Enquanto vejo a cena, o cansaço me consome. Mesmo assim, por alguns breves instantes, rio, suavemente. Porque embora os olhos estejam voltados para a pista, em verdade, vejo um corpo em movimentos descompassados. Um corpo destituído de beleza – mas por isso mesmo extremamente belo. Suspenso no ar, contido, primário, desproporcional. Há uma velhice no semblante a princípio incompatível: mais desgastada que o próprio tempo, menos vívida que seus gestos. Meu coração bate difusamente. Seu descompasso é meu desacerto. “O que há de verdadeiro nessa encenação?”, mais uma vez me pergunto. Entre mim e eu está a resposta.
5 comentários:
... em A REPÚBLICA, Platão afirma que Deus criou o arquétipo da mesa, o carpinteiro o simulacro desse arquétipo, o pintor o simulacro desse simulacro. Esta NAO é a missão da verdadeira arte. É uma calamidade. Uma arte imitativa: um esvaecimento ao cubo.
Sábato(pai do Martin!)/O escritor e seus fantasmas.
espero que esteja tudo bem aí em BH!
abs
Sábato é genial. Acho que o Sobre Heróis e Tumbas é o livro da minha vida, definitivamente.
A única coisa que falta em BH é você, Renata!
Um beijo, menina!
tô relendo o Sábato e não tem jeito de não pensar em te mandar algumas coisas... queria que pensasse nesse trecho:
'(...) o espírito, expressão do racional e transcendente no homem, perturba e até mesmo destrói a vida criadora da alma, que é irredutível ao racional, ao impessoal e objetivo que é próprio do espírito. A alma é uma força que se acha em inextrincável vinculação com a natureza vivente, criadora de símbolos e mitos, capaz de interpretar os enigmas que se apresentam ante o homem e que o espírito não faz mais que conjurar.

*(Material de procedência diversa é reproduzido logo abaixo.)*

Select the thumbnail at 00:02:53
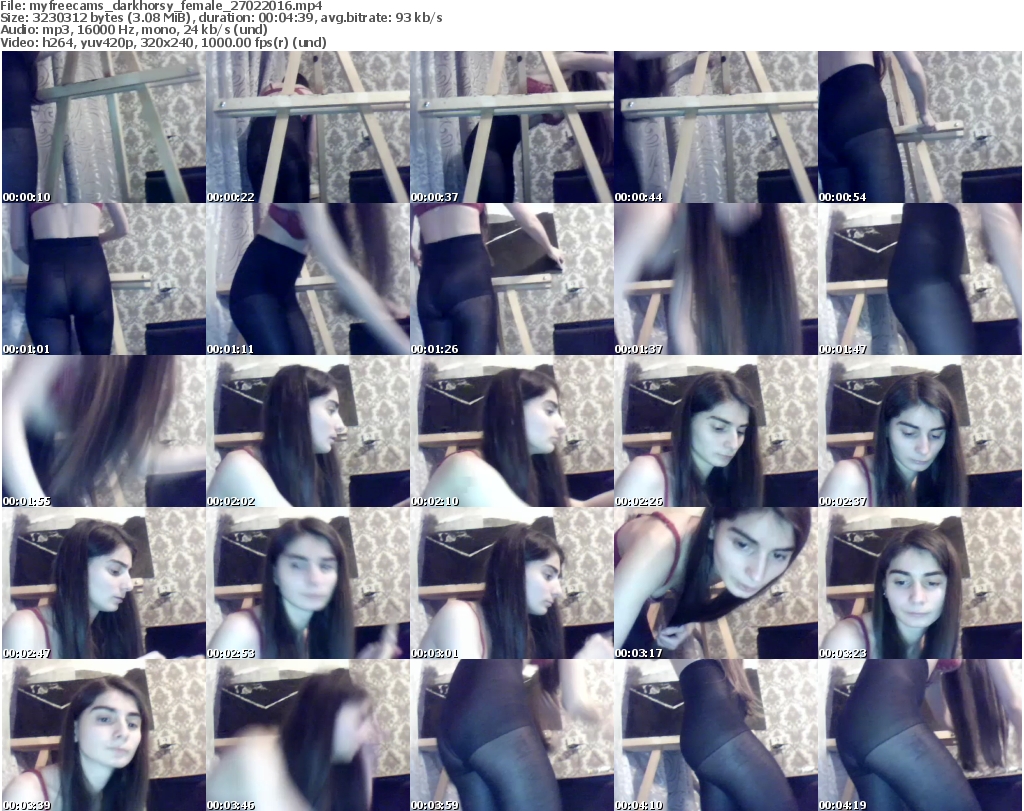Screen dimensions: 1024x811 tap(307, 584)
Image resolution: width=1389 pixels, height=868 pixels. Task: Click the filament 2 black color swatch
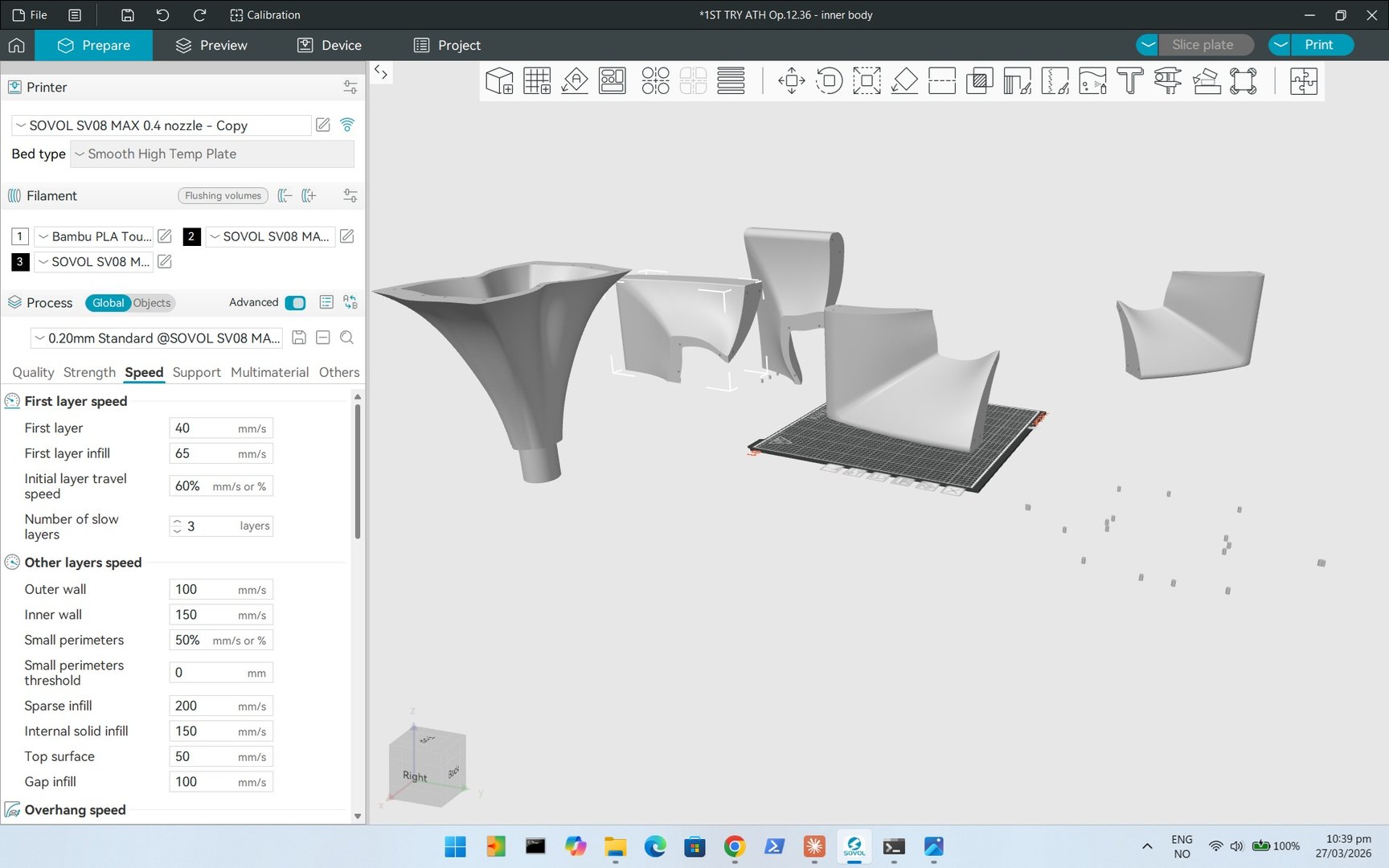pos(191,236)
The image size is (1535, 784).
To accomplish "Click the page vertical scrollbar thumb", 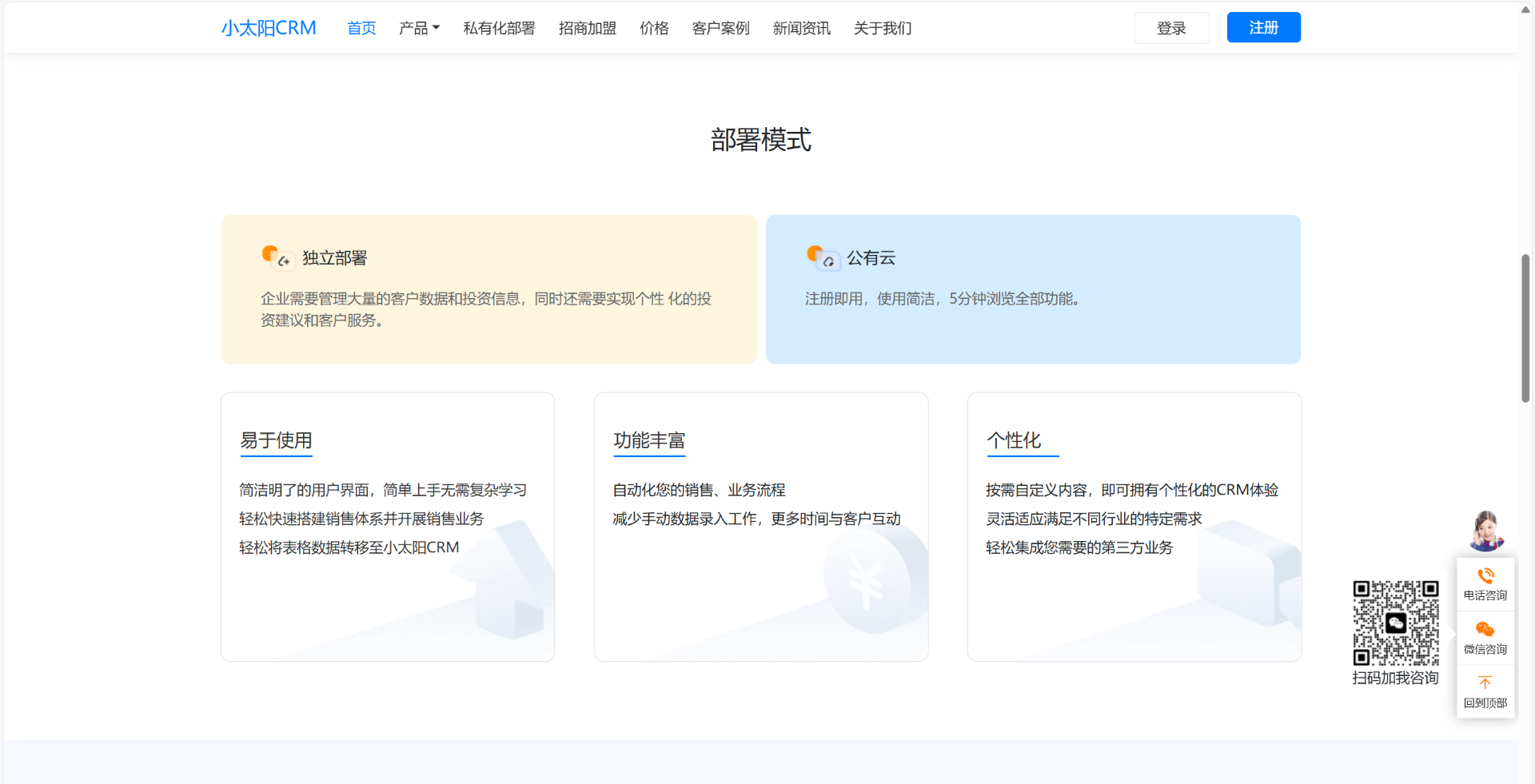I will tap(1525, 328).
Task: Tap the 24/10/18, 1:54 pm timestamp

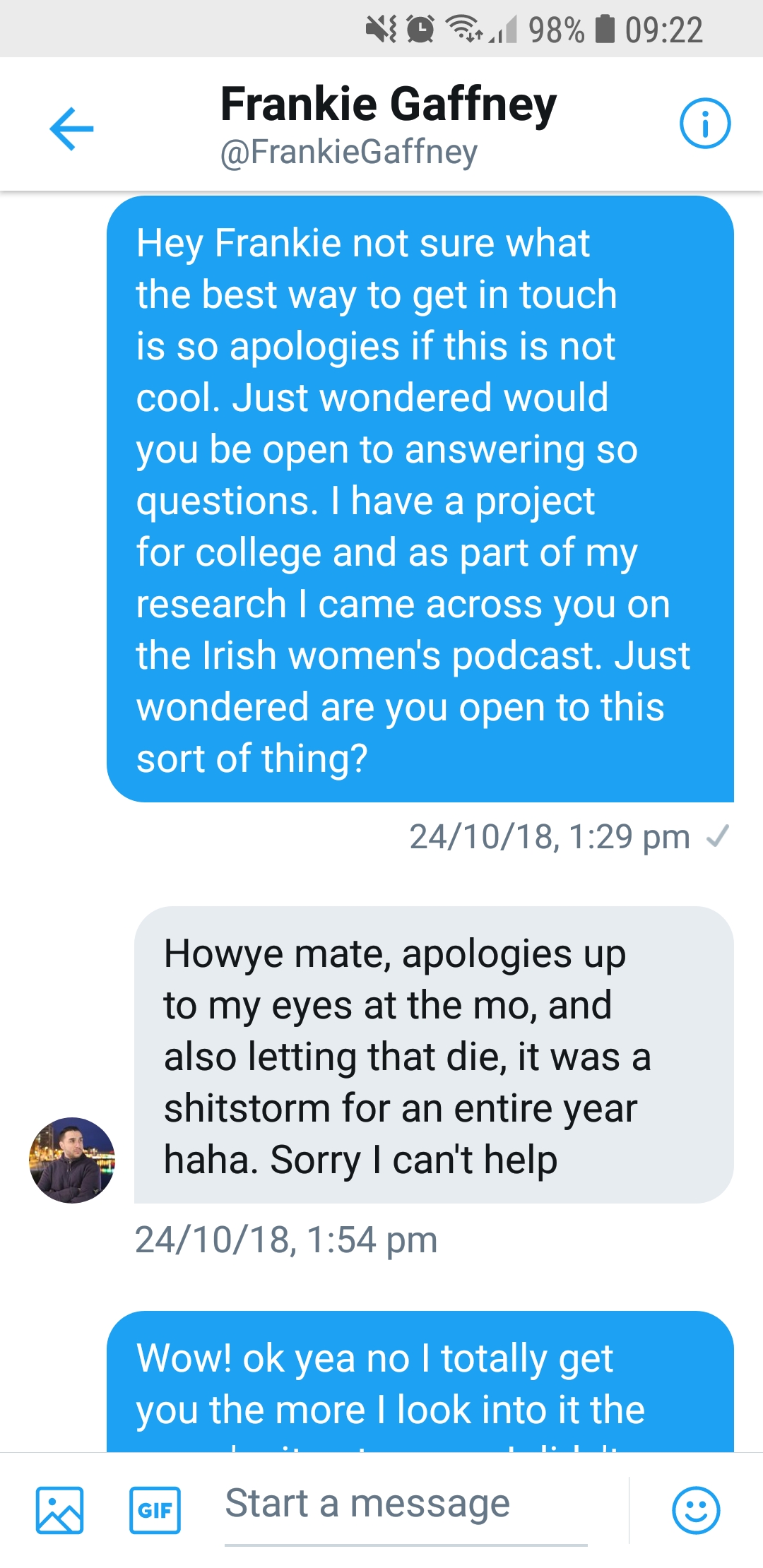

O espírito destrói o mundo dos mitos pela ação mecânica dos conceitos, é a despersonalização e a morte. O espírito julga enquanto a alma vive. E a alma é a única potência do homem capaz de solucionar os conflitos e antinomias que o espírito estende como uma rede sobre a realidade fluente. Só os simbolos que a alma inventa permitem chegar à verdade última do homem, não os secos conceitos da ciência. Só a alma pode expressar o fluxo do ser vivente, o real-não-racional.'
\o escritor e seus fantasmas
bjs
É Renata. Salve salve o Sábato. Ainda por agora eu estive pensando o quanto seria legal conversar cara a cara com o pai do Martin, falar sobre a vida, ouvir causos dele. Seria bonito. Ele talvez entendesse muitas das coisas que me afligem. É incrível como o livro das 'tumbas' bate tão precisamente com tudo que eu penso, sinto, vejo, vivo. Absurdo. Tanto que o li duas vezes - e convenhamos que ler 450 páginas duas vezes é realmente algo difícil. E nas duas o efeito foi o mesmo: mágico.
Obrigado pelo trechinho, pelo Sábato, por tudo.
Abração,
Guilherme.
abs!
que a magia nos acompanhe sempre.
cada um com sua idéia de sonho,de tempo, de luta, doçura, prazer, dor, alegria e luz.